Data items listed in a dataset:
## START
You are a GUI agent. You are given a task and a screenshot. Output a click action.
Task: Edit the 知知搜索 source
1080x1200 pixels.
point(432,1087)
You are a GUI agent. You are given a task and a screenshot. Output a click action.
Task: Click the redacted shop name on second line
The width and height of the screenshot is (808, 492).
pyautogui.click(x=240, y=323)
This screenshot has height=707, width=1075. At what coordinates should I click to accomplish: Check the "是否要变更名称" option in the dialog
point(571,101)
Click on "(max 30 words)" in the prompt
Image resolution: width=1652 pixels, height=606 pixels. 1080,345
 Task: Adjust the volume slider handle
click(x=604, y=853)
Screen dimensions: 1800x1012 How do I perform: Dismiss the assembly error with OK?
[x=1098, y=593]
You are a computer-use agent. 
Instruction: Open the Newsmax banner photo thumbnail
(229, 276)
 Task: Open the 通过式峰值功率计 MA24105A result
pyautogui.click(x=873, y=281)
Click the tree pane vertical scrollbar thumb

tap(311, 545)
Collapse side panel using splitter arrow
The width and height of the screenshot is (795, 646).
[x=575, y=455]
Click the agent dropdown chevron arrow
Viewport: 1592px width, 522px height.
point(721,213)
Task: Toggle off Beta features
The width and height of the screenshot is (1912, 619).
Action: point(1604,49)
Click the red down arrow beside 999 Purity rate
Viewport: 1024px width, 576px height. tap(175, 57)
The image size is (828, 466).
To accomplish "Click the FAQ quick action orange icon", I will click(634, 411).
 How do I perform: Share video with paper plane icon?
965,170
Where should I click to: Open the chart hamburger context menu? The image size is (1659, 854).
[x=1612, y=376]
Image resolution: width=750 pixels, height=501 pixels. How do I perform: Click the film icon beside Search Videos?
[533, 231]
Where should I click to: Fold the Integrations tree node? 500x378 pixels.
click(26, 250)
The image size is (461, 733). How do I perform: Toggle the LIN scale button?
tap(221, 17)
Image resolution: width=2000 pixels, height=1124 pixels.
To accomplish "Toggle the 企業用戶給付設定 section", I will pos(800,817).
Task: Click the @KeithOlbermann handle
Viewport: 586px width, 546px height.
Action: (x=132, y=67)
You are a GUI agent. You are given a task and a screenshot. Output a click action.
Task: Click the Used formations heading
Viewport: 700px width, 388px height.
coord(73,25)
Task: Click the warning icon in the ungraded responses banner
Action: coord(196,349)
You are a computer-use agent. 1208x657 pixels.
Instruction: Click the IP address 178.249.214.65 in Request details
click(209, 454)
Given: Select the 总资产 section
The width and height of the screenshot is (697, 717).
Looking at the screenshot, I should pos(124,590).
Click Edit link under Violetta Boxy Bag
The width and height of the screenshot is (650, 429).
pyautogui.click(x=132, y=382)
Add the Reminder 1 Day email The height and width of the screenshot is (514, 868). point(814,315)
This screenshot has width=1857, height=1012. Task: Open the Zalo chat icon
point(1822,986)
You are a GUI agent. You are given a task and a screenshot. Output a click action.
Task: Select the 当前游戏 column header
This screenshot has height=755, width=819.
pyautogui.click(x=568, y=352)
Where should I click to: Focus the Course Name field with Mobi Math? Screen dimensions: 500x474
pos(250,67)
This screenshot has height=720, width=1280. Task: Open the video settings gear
## END
#### JOB:
Print the data lines verbatim, starting at the line containing "Task: Click the @KeithOlbermann handle" and ending at the line containing "click(209, 454)", with both of those lines included.

#### THE COMPLETED TASK:
Task: Click the @KeithOlbermann handle
Viewport: 586px width, 546px height.
Action: (x=132, y=67)
You are a GUI agent. You are given a task and a screenshot. Output a click action.
Task: Click the Used formations heading
Viewport: 700px width, 388px height.
coord(73,25)
Task: Click the warning icon in the ungraded responses banner
Action: coord(196,349)
You are a computer-use agent. 1208x657 pixels.
Instruction: Click the IP address 178.249.214.65 in Request details
click(209, 454)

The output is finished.